Artikel 8, eerste lid, aanhef en onder a
De Minister beslist afwijzend op een aanvraag, voor zover:
a. de aanvraag niet voldoet aan de bij deze regeling gestelde regels;
Artikel 13
1. In bijzondere gevallen kan de Minister actuele gegevens gebruiken in plaats van de standaardjaarafname, het standaardjaarverbruik, de standaardjaarinvoeding of de omzet van 2022, als de onverkorte toepassing van deze laatstgenoemde gegevens, gelet op het doel en de strekking van deze regeling, leidt tot onbillijkheden van overwegende aard in individuele gevallen.

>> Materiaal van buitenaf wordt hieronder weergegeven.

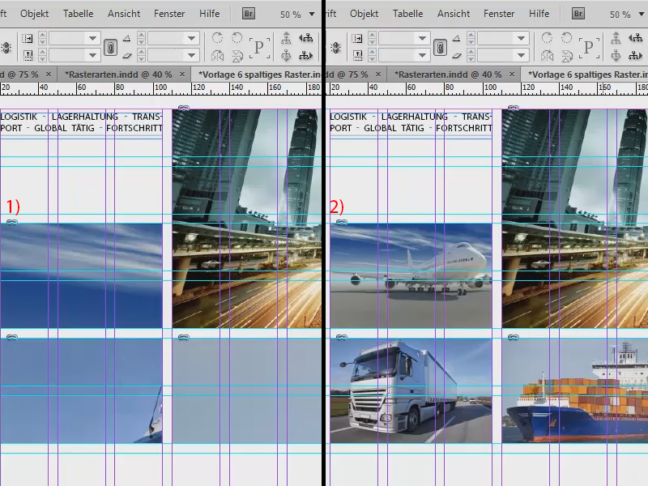Expand the rotation angle dropdown arrow
This screenshot has width=648, height=486.
pos(190,37)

2 In aanvulling op het eerste lid kan de Minister extra informatie opvragen bij de subsidieaanvrager wanneer dit noodzakelijk is om te kunnen bepalen of er een recht bestaat op subsidie of het bepalen van de subsidiehoogte.

Voetnoten

1.Staatscourant 2023, 6510
2.Kamerstukken II, 2022-2023, 32637 nr. 531; Kamerbrief 12 juni 2023, kenmerk DGBI-O/27277764; Kamerstukken II, 2022-2023, 36200, nr. 135; en Kamerstukken II, 2022-2023, 36200, nr. 138.